Scallop & Mushroom Bisque with Watercress

Kids fishing from the jetty at Barnegat Light, NJ
Seattle friends will be surprised to hear that I haven’t featured the ever-popular Beef Burgundy Soup at ANY of our Soup Parties since 2004. The California Soupers haven’t tasted the soup that was voted #1 favorite at our Woodinville events. And do you want to know why? It’s because I spend [literally] MONTHS making stocks, carefully choosing a good mix of soup variations to accommodate people who do and do not eat meat, poultry, seafood, dairy and vegetables. At the party, everybody would immediately dash to the Beef Burgundy Soup, which is a VERY rich and filling soup, and go back for seconds (or thirds!) and then wouldn’t have enough room to taste any of the other 11 types of soups that I’d spent ~ did I mention? ~ MONTHS making. I simply don’t want to deprive our guests of a sensational tasting experience. So now I switch up the menu to provide new samplings every year. And the Beef Burgundy never seems to make it to the list….. Believe me? Ha!!

The reason that I mention the Beef Burgundy Soup in a post about Scallop and Mushroom Bisque is to make the point that everyone seems to have their favorites, and they look forward to having those every year. My #1 favorite used to be the Scallop and Mushroom Bisque. It’s still ONE of my top favorites, and when my friend Deloris Gantner called and asked for the recipe, I figured that I’d feature it today. It’s also one of the soups that people consistently request. Chances are that I’ll remove it from the menu from time to time and risk a riot like the one that occurred in Woodinville in 2005 when I decided not to make the Beef Burgundy Soup.

I made this Bisque for the first Thanksgiving in my cute little carriage house in Summit NJ in 1996. The recipe is from a cookbook that I picked up in Cape May, a lovely beach community at the southernmost point of the Jersey Shore. It’s from The Washington Inn (“350 Favorite Recipes from Cape May’s Premier Restaurant”). If you’re going to make this, I recommend using the large sea scallops and cutting them into fourths. They are more tender than the smaller bay scallops. My Mom gets fresh scallops right off the scallop boats in Barnegat Light, where my parents have a beach house close to the marina in High Bar Harbor. They bought the house more than 30 years ago, and our family has made many happy memories there. And Jersey Scallops are the BEST!!

This soup is neither low-fat nor dairy-free, and I recommend using butter. It is simply delicious!

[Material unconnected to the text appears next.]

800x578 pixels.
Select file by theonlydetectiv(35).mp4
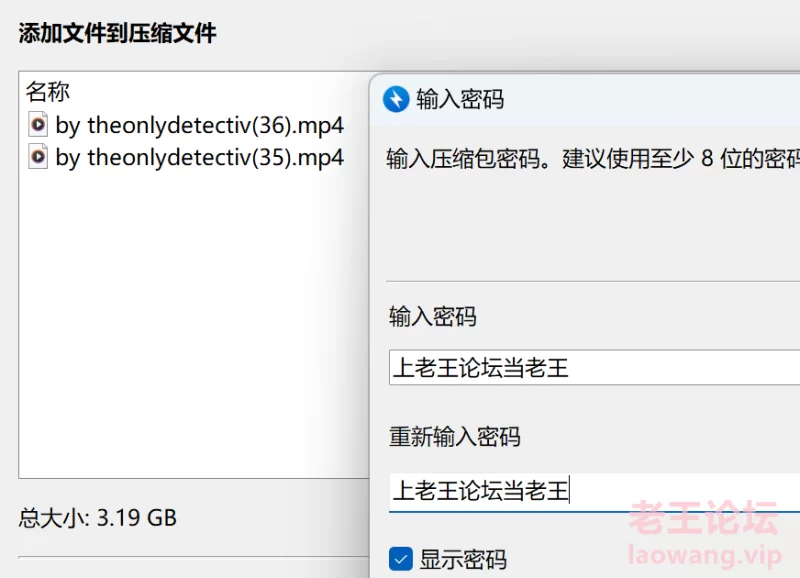tap(186, 158)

Scallop & Mushroom Bisque with Watercress
from The Washington Inn Cooks for Friends
Serves 8

11 tablespoons butter (separated: 3 + 8 T)
1 teaspoon garlic, chopped
3 cups mushrooms, sliced
2 pounds fresh scallops, muscle removed and cleaned well
½ cup onions, diced
½ cup flour
1 cup dry white wine (I use an un-oaked Chardonnay or a Sauvignon Blanc)
4 cups seafood stock or clam juice (see *note that follows)
1 cup heavy cream
salt & pepper for seasoning
1 cup fresh watercress, chopped

1. Over medium heat, sauté garlic, mushrooms and scallops in 3 tablespoons butter. Cook for 10 minutes. Strain out the scallops and mushrooms and set aside. Set the broth aside separately.

2. In the same pan, sauté the onions in the remaining 8 tablespoons (1 stick) butter. Sauté for 5 minutes. Add the flour and stir well. Cook for a few minutes until a nice paste forms. It’s really thick at first, but be patient and the roux will get to the right texture.

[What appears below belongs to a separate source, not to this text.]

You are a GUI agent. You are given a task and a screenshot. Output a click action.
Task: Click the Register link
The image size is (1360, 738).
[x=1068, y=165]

3. To the roux, add the white wine, reserved strained broth, and seafood stock or clam juice. Whisk mixture until it is thick and smooth. Let simmer for 30 minutes, stirring frequently.

4. Strain the thickened broth. Insidertip: If making ahead, store the broth covered in the refrigerator, and the cooked scallops and mushrooms in a separate container. Before continuing, reheat the broth to simmering before continuing.

5. Add the scallops and mushrooms back into the thickened broth. Add the heavy cream. Season with salt and pepper.

6. Add watercress, and serve.

* Note * Seafood Stock and a substitute:
To make your own seafood stock, in a large stock pot bring 3 Tablespoons oil (I recommend grape see oil), 4 cups rinsed and drained seafood shells (shrimp shells are fine), 3 onions, 3 carrots, 3 celery stalks, all chopped and 8 cups cold water to a boil. Reduce the heat and simmer, partially covered, for 20 minutes. Strain, pressing the shells to extract any remaining liquid. Let the stock cool, and refrigerate until ready to use.

Substitute for Homemade stock:
For this recipe, you can use bottled clam juice as a substitute for seafood stock. To enhance the flavor, cut in half with water, add some dry white wine or dry vermouth, then simmer with chopped onion and a bay leaf for a few minutes. Strain before using.

Insidertip: I recommend serving a California Chardonnay with this soup.

Enjoy the accolades that you are guaranteed to get when you serve this soup!!